Start of Data in this exercise

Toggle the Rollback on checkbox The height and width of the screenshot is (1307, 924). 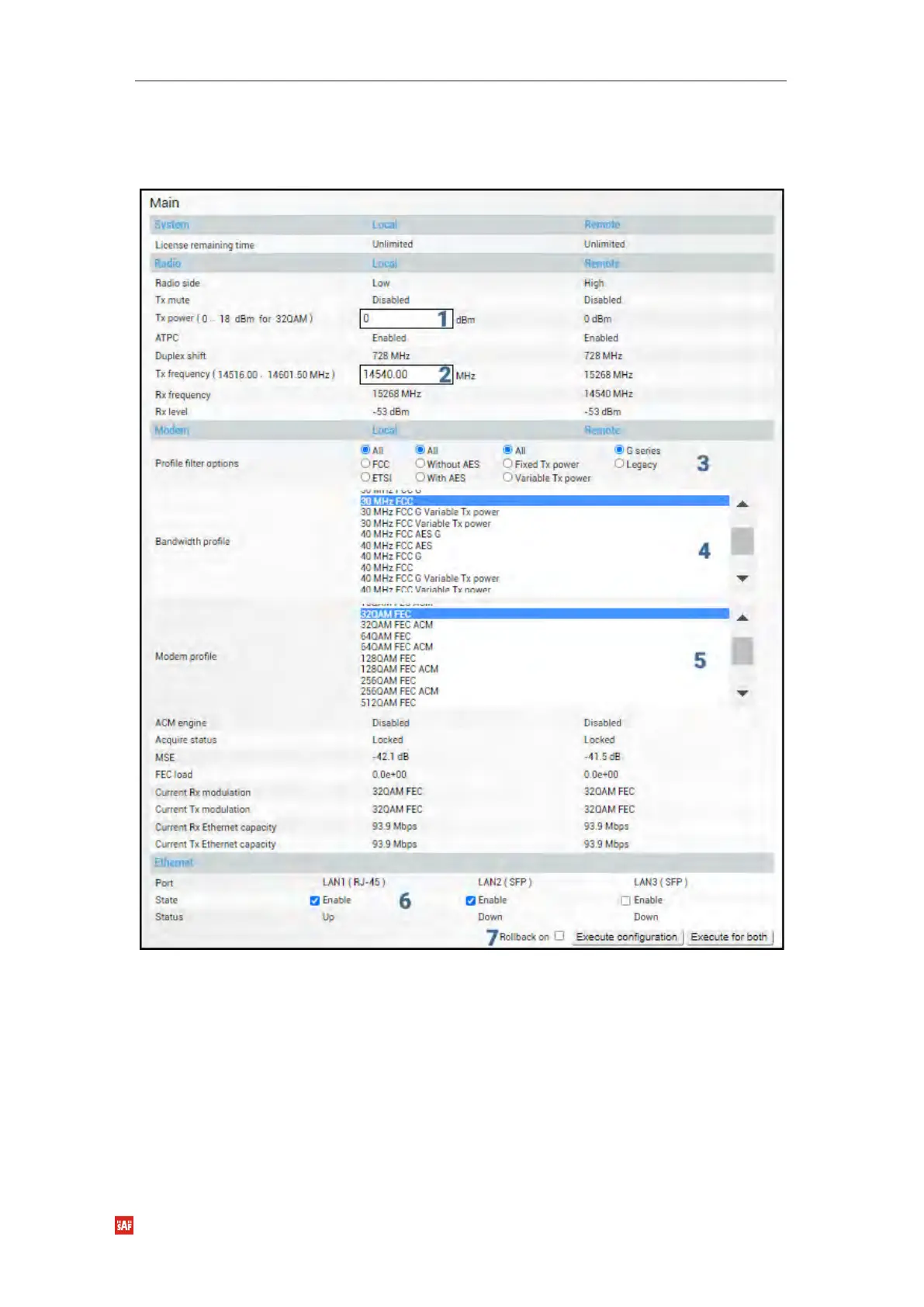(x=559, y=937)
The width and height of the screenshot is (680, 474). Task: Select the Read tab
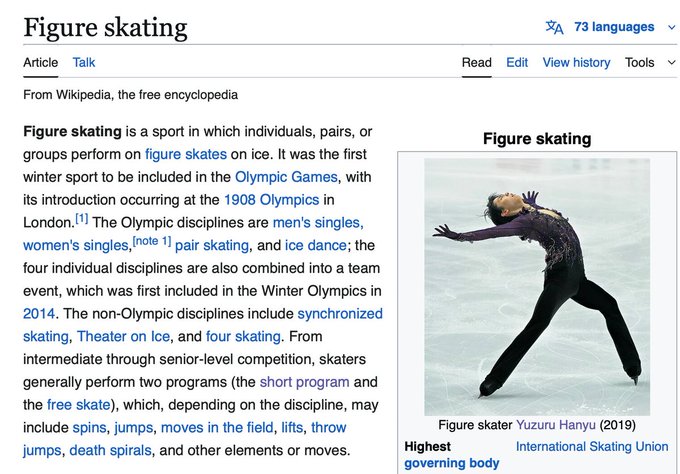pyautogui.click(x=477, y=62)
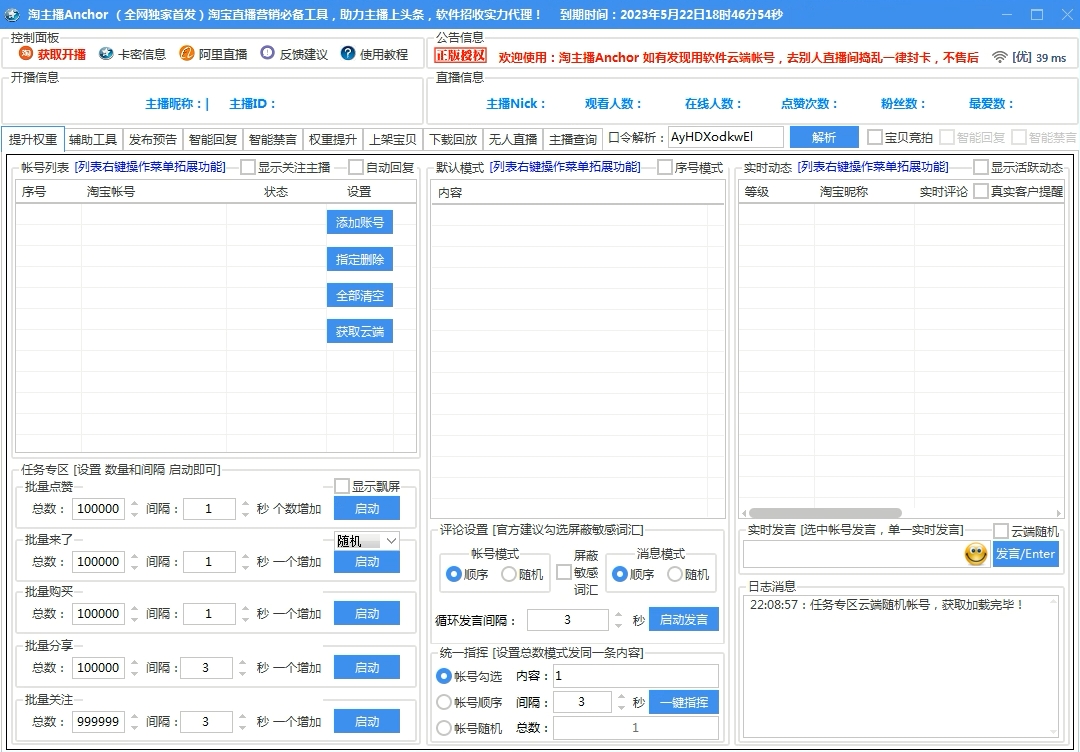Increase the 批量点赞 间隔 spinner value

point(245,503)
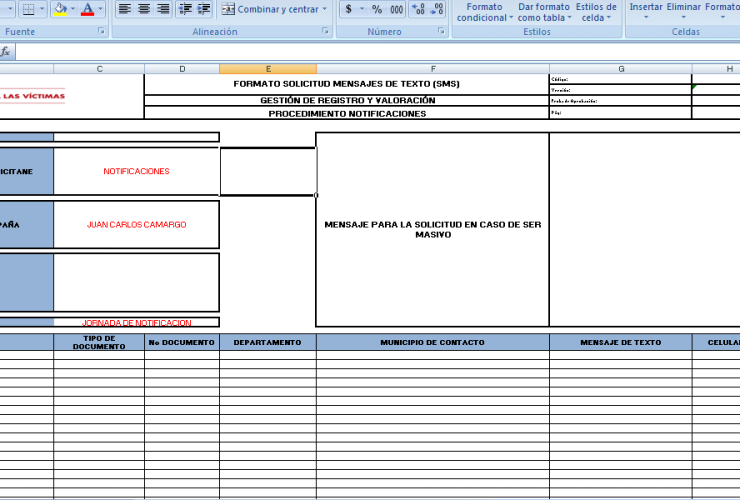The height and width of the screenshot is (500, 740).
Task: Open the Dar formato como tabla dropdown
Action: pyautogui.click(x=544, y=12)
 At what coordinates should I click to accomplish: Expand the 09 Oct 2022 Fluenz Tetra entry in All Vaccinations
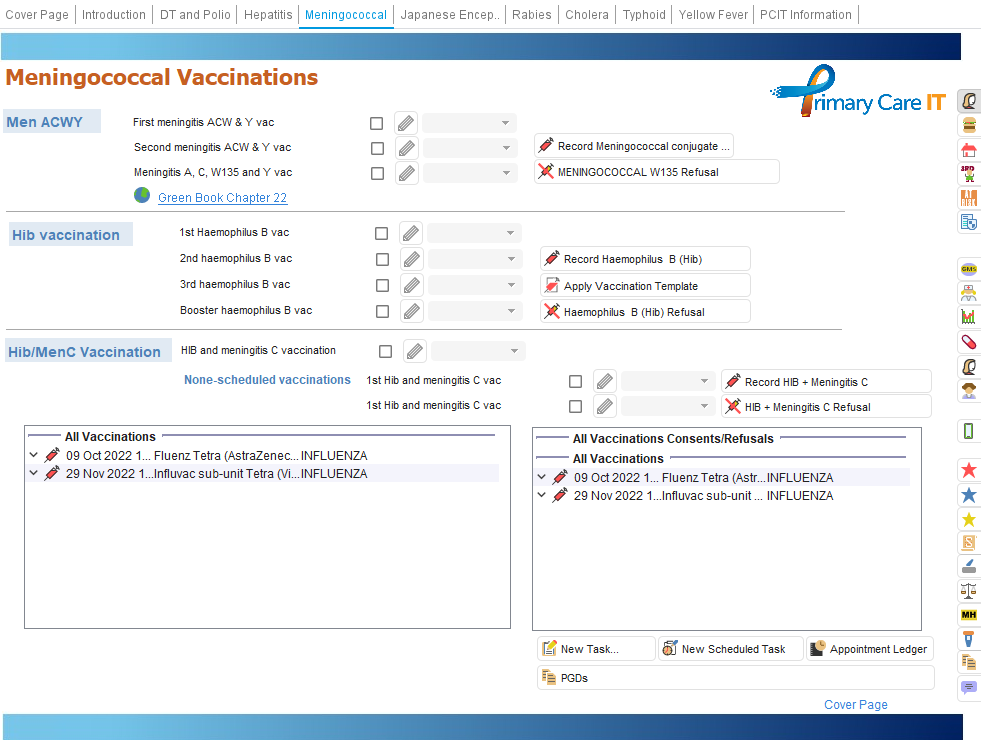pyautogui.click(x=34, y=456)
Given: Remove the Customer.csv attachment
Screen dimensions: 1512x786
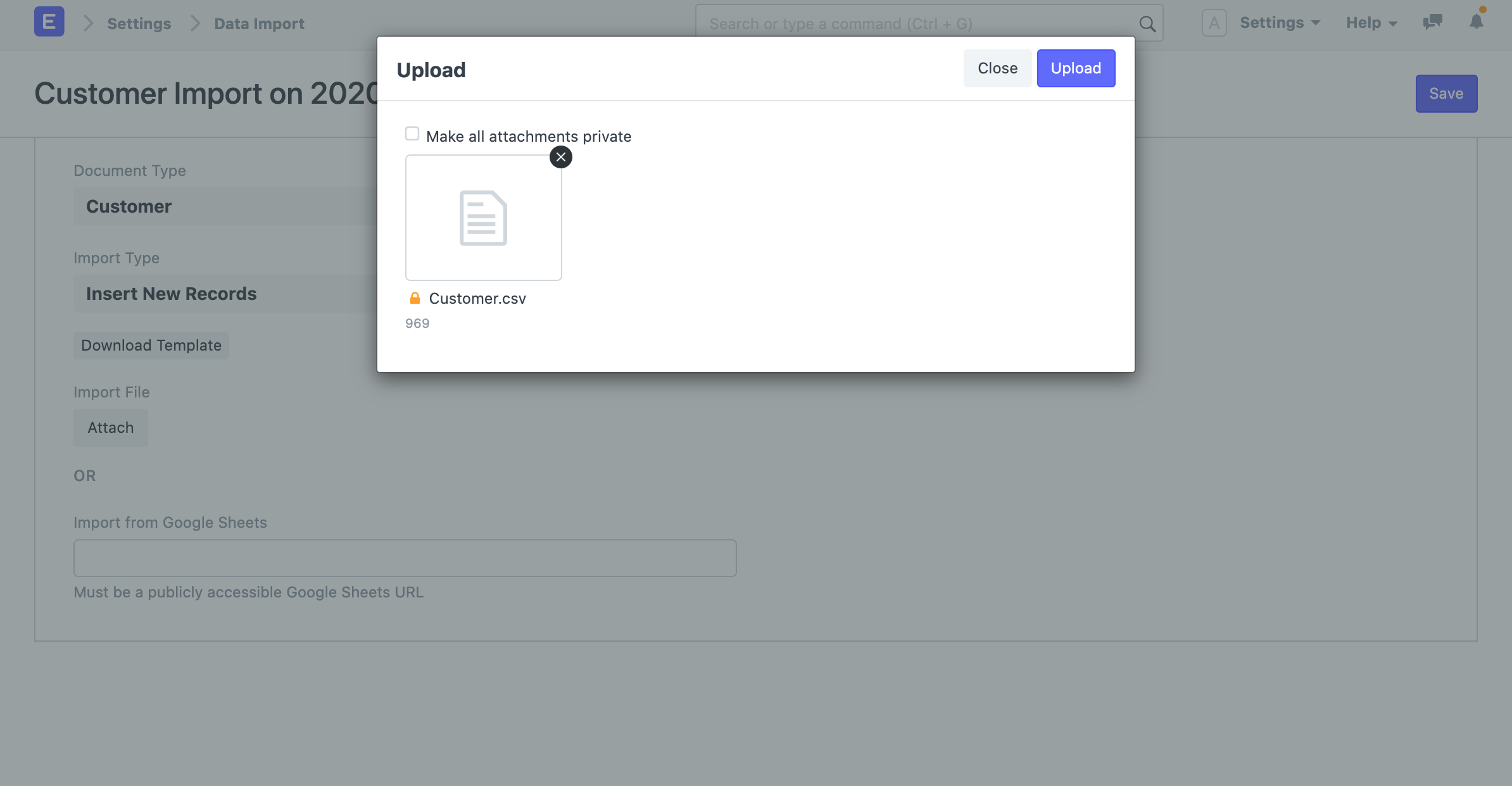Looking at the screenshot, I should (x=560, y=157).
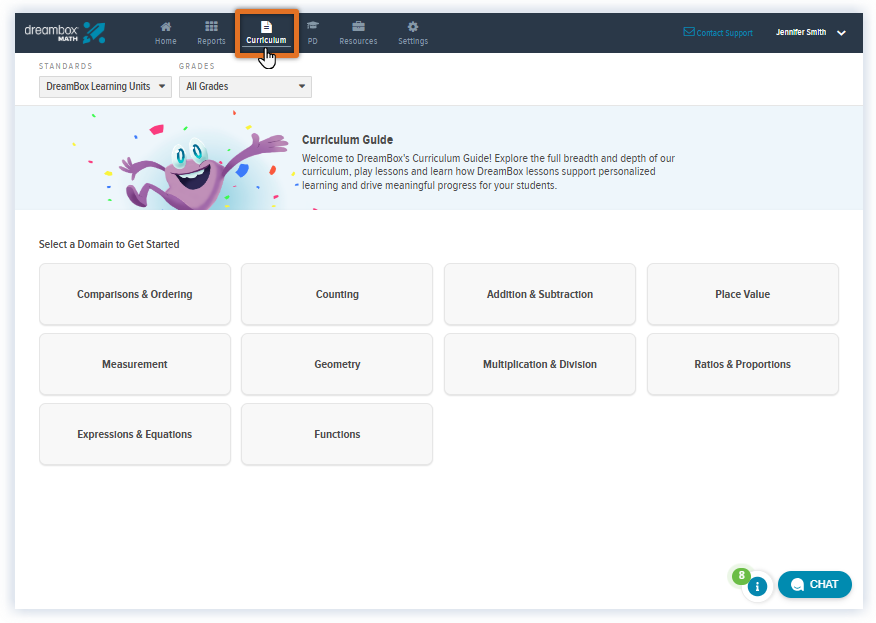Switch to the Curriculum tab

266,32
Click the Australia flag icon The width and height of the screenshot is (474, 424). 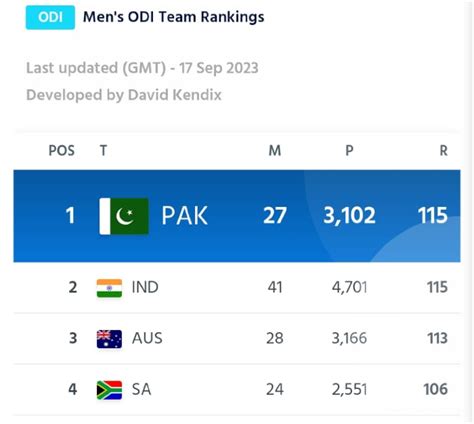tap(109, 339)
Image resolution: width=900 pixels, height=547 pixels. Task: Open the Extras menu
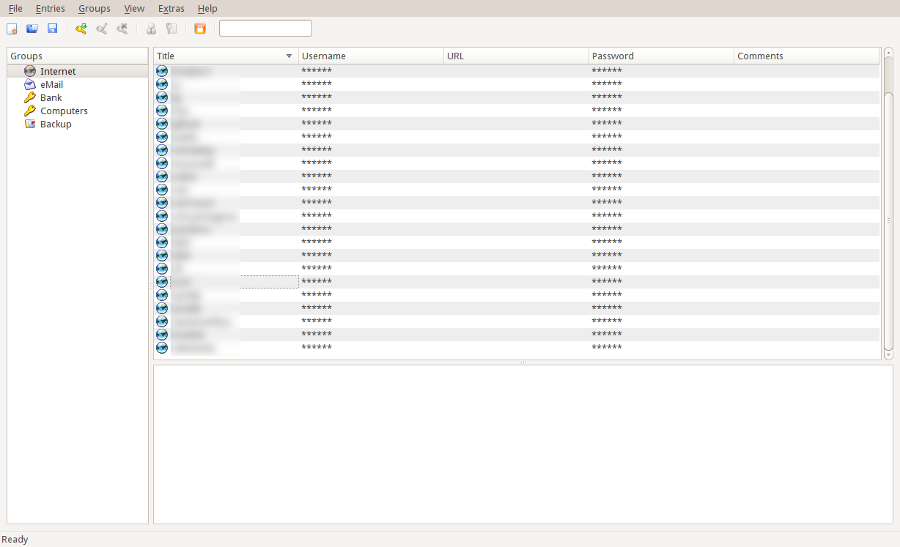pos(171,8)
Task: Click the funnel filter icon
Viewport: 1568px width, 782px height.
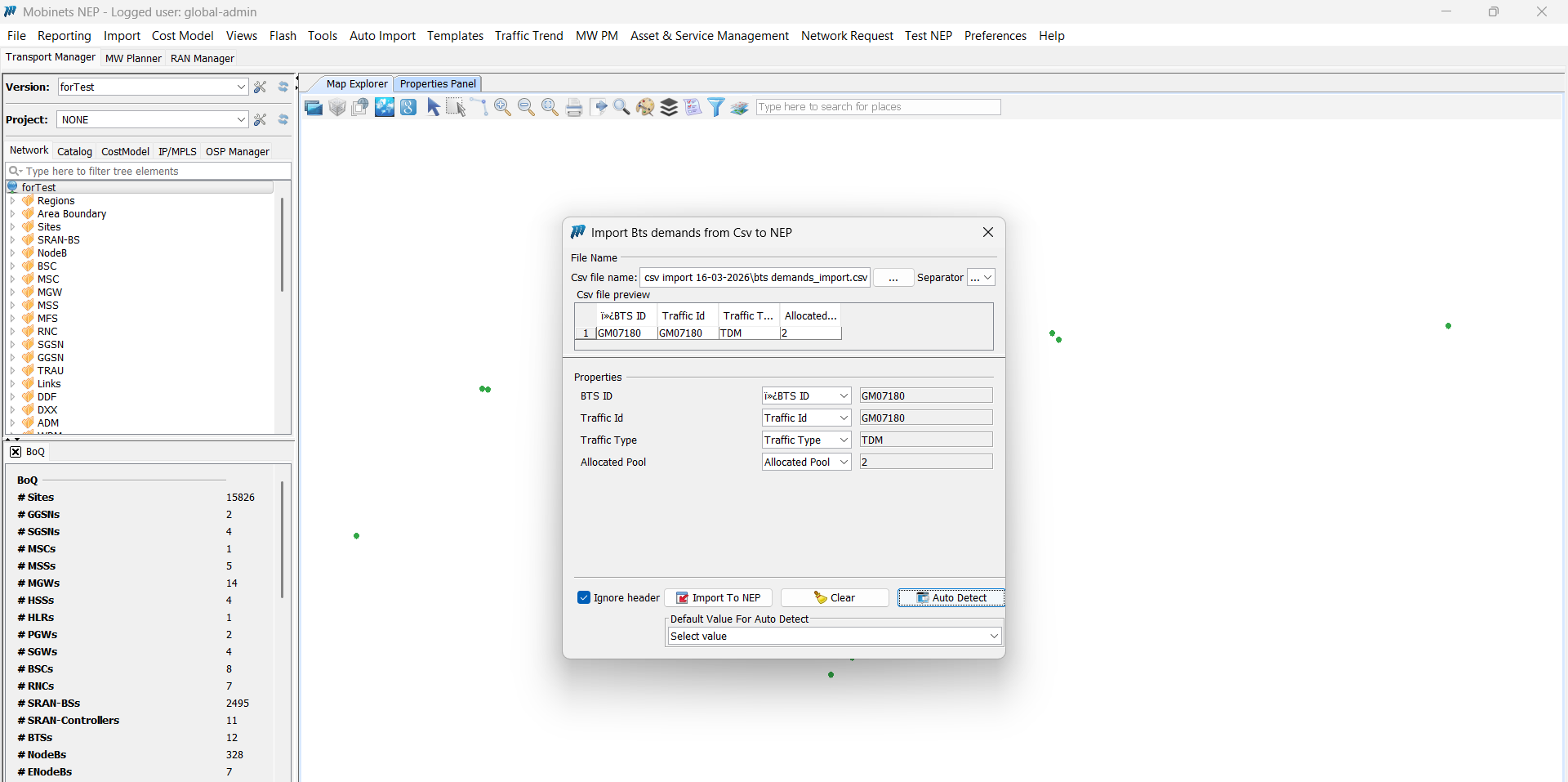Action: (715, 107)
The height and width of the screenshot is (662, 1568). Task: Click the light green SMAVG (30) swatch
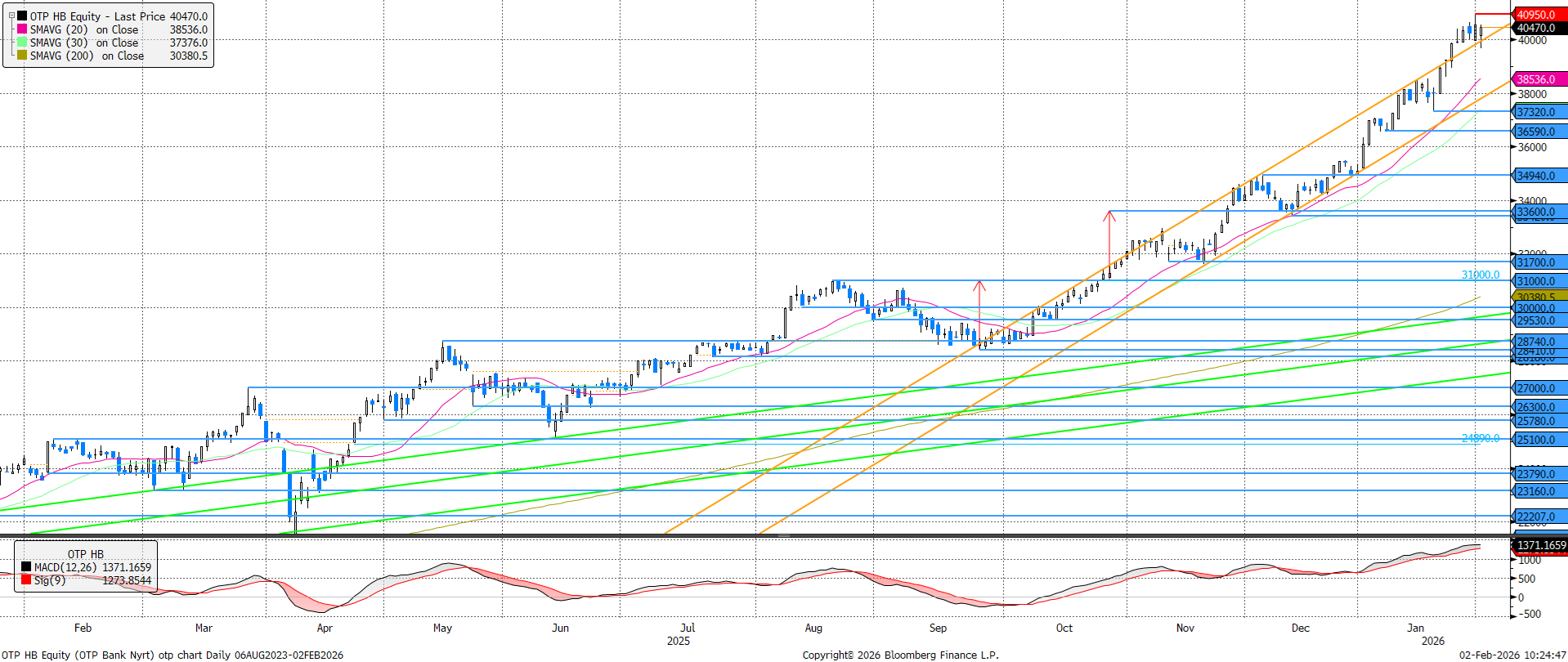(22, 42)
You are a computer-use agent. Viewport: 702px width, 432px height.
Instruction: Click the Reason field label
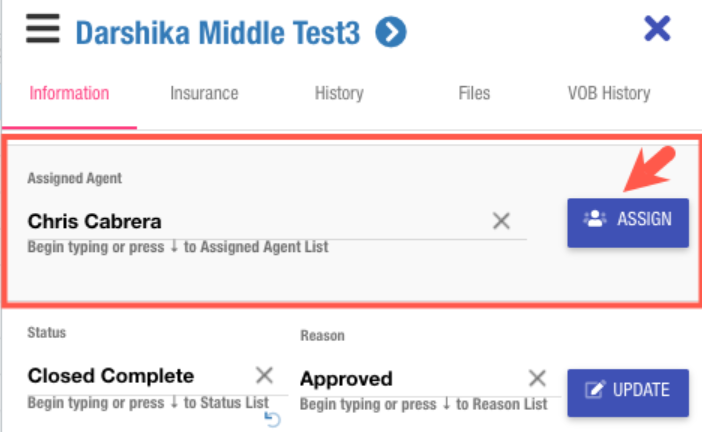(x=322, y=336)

End of Data in this exercise

▶ Exercise goal:
With pictures omitted, reproduce exactly the lines from the line containing "Viewport: 1568px width, 782px height." through the end of the data above.

▶ Exercise solution:
Viewport: 1568px width, 782px height.
Action: (715, 107)
The height and width of the screenshot is (662, 1568). Task: Click the light green SMAVG (30) swatch
(22, 42)
You are a computer-use agent. Viewport: 702px width, 432px height.
Instruction: Click the Reason field label
(x=322, y=336)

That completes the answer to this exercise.